Common Aerospace and Defense Operational Challenges

Government Contract Bidding Complexity

Government contract bidding in aerospace is a category of complexity that most industries never encounter. Federal Acquisition Regulation (FAR) and Defense Federal Acquisition Regulation Supplement (DFARS) create layers of pricing requirements, documentation standards, and compliance checkpoints that must be navigated on every bid. Add in technical specifications, material certifications, testing requirements, and the competitive dynamics of contract vehicles, and you have a bidding process that can consume days of senior technical and estimating time per opportunity.

The people who can navigate this complexity — who understand both the technical requirements and the commercial structure — are almost always your most experienced and most valuable people. Every hour they spend assembling bid packages is an hour they are not spending on production management, engineering oversight, or strategic pricing.

According to Salesforce’s State of Sales Report (6th Edition, 2024), only 28% of sales professionals expect their teams to hit 100% of annual quota. In aerospace contracting, where “sales” means navigating a multi-stage procurement process with extensive technical and regulatory requirements, this number reflects something fundamental: the bidding process itself is often so resource-intensive that companies cannot pursue enough opportunities to maintain a healthy win rate. Volume suffers because each bid consumes too much capacity.

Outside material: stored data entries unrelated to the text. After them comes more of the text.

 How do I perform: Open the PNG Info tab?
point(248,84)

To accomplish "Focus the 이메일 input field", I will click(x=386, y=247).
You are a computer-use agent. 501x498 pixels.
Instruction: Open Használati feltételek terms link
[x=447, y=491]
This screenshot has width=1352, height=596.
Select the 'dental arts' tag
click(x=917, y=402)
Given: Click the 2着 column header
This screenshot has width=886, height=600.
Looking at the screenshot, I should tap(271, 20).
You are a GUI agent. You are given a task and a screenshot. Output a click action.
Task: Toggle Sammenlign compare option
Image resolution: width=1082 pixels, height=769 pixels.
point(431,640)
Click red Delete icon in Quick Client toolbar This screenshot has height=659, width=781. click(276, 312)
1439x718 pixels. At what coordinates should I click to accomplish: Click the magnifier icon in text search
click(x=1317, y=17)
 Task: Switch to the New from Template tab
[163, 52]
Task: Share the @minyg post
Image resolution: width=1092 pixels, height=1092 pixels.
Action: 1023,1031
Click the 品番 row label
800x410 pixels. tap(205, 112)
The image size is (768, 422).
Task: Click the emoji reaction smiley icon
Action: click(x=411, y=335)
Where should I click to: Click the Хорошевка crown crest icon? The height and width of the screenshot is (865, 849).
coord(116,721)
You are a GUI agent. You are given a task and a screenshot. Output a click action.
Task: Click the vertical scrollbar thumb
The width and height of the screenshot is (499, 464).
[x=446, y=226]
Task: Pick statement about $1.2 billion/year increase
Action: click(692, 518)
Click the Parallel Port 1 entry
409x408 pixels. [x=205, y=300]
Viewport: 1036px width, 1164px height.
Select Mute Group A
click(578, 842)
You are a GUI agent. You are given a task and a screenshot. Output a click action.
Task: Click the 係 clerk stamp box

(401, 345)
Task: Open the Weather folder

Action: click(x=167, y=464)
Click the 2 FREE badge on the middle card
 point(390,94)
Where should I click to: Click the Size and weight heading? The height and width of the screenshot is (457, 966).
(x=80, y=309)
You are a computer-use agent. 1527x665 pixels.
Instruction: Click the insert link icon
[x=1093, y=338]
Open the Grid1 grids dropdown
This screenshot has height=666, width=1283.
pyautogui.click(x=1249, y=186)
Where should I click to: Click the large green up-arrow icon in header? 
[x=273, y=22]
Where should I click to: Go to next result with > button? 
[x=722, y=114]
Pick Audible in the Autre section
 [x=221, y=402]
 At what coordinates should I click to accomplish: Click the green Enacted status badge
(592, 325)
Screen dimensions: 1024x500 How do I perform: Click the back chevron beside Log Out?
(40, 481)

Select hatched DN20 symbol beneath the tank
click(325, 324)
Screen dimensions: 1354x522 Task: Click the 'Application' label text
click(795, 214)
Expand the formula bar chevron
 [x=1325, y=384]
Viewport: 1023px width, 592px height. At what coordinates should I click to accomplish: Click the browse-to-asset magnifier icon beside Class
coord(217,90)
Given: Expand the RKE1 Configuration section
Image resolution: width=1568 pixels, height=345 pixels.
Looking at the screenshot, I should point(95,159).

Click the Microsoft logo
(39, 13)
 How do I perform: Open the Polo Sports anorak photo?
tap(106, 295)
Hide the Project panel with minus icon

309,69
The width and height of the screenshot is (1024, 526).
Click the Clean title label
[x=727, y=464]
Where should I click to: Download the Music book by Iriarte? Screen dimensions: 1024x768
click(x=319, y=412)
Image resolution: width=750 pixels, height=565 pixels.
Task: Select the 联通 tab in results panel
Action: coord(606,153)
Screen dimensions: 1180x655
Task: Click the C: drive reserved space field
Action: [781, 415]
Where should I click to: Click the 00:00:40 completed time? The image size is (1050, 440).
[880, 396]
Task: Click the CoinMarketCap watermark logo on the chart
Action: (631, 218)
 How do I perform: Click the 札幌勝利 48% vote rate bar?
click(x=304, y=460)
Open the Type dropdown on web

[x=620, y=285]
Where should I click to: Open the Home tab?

Documentation and Traceability Overhead

Aerospace manufacturing generates documentation at a volume and precision level that dwarfs most other industries. Every component needs material certifications. Every process needs documented procedures. Every test needs recorded results. Every change needs tracked revisions. This documentation is not optional — it is the backbone of the quality and safety systems that the industry depends on.

The challenge is how this documentation gets produced and maintained. In many mid-market aerospace companies, documentation is still heavily manual. Engineers create drawings and work instructions by hand or by customizing templates one at a time. Test data is recorded in formats that make it difficult to aggregate or analyze. Revision tracking is managed through file naming conventions and shared drives rather than integrated systems. The documentation gets done — it has to — but the labor cost of producing it is far higher than it needs to be.

Quality Costs Compounded by Compliance

The American Society for Quality (ASQ) reports that quality-related costs typically run 15-20% of sales revenue, with some organizations experiencing costs as high as 40% of total operations. In aerospace, the cost of quality is amplified by the compliance layer. A quality escape in a standard manufacturing environment might result in a return and a replacement. A quality escape in aerospace can trigger formal corrective action processes, customer audits, contract penalties, and in severe cases, suspension from approved supplier lists. The stakes are higher, which means the systems need to be tighter — and the cost of inadequate quality systems is proportionally greater.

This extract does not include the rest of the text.